Saved data entries:

..............................

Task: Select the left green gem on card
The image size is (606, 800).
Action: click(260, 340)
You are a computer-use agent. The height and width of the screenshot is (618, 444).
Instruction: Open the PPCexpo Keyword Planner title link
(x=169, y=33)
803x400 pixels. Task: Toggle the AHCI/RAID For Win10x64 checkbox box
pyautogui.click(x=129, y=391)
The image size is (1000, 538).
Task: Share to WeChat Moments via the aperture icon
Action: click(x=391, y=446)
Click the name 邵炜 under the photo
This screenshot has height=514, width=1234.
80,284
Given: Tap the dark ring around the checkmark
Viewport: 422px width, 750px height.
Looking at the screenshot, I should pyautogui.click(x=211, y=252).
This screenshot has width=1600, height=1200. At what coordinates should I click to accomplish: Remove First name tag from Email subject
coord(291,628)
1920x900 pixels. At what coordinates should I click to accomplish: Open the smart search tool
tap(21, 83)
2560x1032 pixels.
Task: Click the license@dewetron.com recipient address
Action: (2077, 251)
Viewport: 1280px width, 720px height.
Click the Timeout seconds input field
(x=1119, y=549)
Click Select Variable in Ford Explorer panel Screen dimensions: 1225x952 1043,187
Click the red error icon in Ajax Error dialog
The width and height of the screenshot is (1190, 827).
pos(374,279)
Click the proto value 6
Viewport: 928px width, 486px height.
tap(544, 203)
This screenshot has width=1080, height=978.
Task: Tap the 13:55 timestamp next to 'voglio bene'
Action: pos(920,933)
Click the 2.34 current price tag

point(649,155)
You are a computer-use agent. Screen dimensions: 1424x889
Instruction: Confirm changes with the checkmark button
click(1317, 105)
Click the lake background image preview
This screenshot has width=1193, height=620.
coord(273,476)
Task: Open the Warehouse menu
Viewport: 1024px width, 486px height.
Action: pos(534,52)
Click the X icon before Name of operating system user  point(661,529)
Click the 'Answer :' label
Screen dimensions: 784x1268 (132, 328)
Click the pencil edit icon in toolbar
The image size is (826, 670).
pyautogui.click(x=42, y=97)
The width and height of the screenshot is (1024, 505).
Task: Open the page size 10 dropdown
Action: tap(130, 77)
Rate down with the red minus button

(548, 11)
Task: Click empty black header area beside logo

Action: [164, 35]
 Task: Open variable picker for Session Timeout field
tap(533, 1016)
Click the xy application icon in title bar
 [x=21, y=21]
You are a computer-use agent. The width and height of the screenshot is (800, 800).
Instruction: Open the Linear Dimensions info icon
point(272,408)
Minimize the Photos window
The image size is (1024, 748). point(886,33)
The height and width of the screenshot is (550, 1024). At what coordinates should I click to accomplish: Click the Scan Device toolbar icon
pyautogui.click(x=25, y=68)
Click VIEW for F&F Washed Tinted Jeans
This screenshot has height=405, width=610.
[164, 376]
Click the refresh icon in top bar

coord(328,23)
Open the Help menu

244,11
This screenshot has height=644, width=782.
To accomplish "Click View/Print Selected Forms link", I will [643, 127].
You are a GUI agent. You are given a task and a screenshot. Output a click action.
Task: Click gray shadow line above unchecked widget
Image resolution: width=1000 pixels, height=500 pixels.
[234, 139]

..............................

* [INSTRUCTIONS FOR THE TASK]
Transcribe each entry. Leave nothing out.

* [OUTPUT BELOW]
Task: Select the left green gem on card
The image size is (606, 800).
Action: click(260, 340)
You are a computer-use agent. The height and width of the screenshot is (618, 444).
Instruction: Open the PPCexpo Keyword Planner title link
(x=169, y=33)
803x400 pixels. Task: Toggle the AHCI/RAID For Win10x64 checkbox box
pyautogui.click(x=129, y=391)
The image size is (1000, 538).
Task: Share to WeChat Moments via the aperture icon
Action: click(x=391, y=446)
Click the name 邵炜 under the photo
This screenshot has height=514, width=1234.
80,284
Given: Tap the dark ring around the checkmark
Viewport: 422px width, 750px height.
Looking at the screenshot, I should pyautogui.click(x=211, y=252).
This screenshot has width=1600, height=1200. At what coordinates should I click to accomplish: Remove First name tag from Email subject
coord(291,628)
1920x900 pixels. At what coordinates should I click to accomplish: Open the smart search tool
tap(21, 83)
2560x1032 pixels.
Task: Click the license@dewetron.com recipient address
Action: (2077, 251)
Viewport: 1280px width, 720px height.
Click the Timeout seconds input field
(x=1119, y=549)
Click Select Variable in Ford Explorer panel Screen dimensions: 1225x952 1043,187
Click the red error icon in Ajax Error dialog
The width and height of the screenshot is (1190, 827).
pos(374,279)
Click the proto value 6
Viewport: 928px width, 486px height.
tap(544, 203)
This screenshot has width=1080, height=978.
Task: Tap the 13:55 timestamp next to 'voglio bene'
Action: pos(920,933)
Click the 2.34 current price tag

point(649,155)
You are a computer-use agent. Screen dimensions: 1424x889
Instruction: Confirm changes with the checkmark button
click(1317, 105)
Click the lake background image preview
This screenshot has width=1193, height=620.
coord(273,476)
Task: Open the Warehouse menu
Viewport: 1024px width, 486px height.
Action: pos(534,52)
Click the X icon before Name of operating system user  point(661,529)
Click the 'Answer :' label
Screen dimensions: 784x1268 (132, 328)
Click the pencil edit icon in toolbar
The image size is (826, 670).
pyautogui.click(x=42, y=97)
The width and height of the screenshot is (1024, 505).
Task: Open the page size 10 dropdown
Action: tap(130, 77)
Rate down with the red minus button

(548, 11)
Task: Click empty black header area beside logo

Action: [164, 35]
 Task: Open variable picker for Session Timeout field
tap(533, 1016)
Click the xy application icon in title bar
 [x=21, y=21]
You are a computer-use agent. The width and height of the screenshot is (800, 800).
Instruction: Open the Linear Dimensions info icon
point(272,408)
Minimize the Photos window
The image size is (1024, 748). point(886,33)
The height and width of the screenshot is (550, 1024). At what coordinates should I click to accomplish: Click the Scan Device toolbar icon
pyautogui.click(x=25, y=68)
Click VIEW for F&F Washed Tinted Jeans
This screenshot has height=405, width=610.
[164, 376]
Click the refresh icon in top bar

coord(328,23)
Open the Help menu

244,11
This screenshot has height=644, width=782.
To accomplish "Click View/Print Selected Forms link", I will [643, 127].
You are a GUI agent. You are given a task and a screenshot. Output a click action.
Task: Click gray shadow line above unchecked widget
Image resolution: width=1000 pixels, height=500 pixels.
[234, 139]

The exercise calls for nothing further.